The cost of living in the U.S. was little changed in October, reflecting a drop in energy prices that has yet to filter through to other goods and services.

No change in the consumer-price index followed a 0.1% gain the prior month, a Labor Department report showed in Washington. The median forecast of 84 economists surveyed by Bloomberg News called for a 0.1% drop. Excluding volatile food and fuel, the so-called core measure rose 0.2%, the most in five months.

Rising costs for rents, airline fares, hotel rooms and furniture show the slowing in overseas growth that is helping restrain fuel prices and overall inflation isn’t rippling through the economy.

“Pricing power is going to start to gradually improve for companies, but that’s going to be a slow process,” Stephen Stanley, chief economist at Amherst Pierpont Securities in Stamford, Connecticut, said before the report. “The economy has improved a lot and taken up a lot of the slack,” he said.



Estimates for consumer prices in the Bloomberg survey ranged from a 0.3% drop to a 0.1% advance.

The increase in the core gauge was the biggest since May and followed a 0.1% rise in September. Economists had forecast a 0.1% increase, according to the survey median.

Overall consumer prices rose 1.7% in the 12 months ended in October, the same as in September. The core measure increased 1.8% from October 2013 after 1.7% in the prior 12-month period.
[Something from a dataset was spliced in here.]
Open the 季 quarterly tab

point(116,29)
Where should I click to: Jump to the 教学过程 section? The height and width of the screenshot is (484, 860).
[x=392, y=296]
Energy costs declined 1.9% in October from a month earlier. Gas prices have been falling for almost five months, helping cushion consumer budgets. The average price of a gallon of regular unleaded gas was $2.86 as of Nov. 18, its lowest level since November 2010, according to AAA, the largest U.S. auto club.

The CPI is the broadest of three price gauges from the Labor Department because it includes all goods and services. About 60% of the index covers prices consumers pay for services from medical visits to airline fares, movie tickets and rents.

The Labor Department’s gauge of wholesale prices, which includes 75% of all U.S. goods and services, unexpectedly climbed in October on higher costs for services, data showed earlier this week. A separate report indicated the cost of imported goods fell 1.3% in October, the biggest month-over-month decline since June 2012.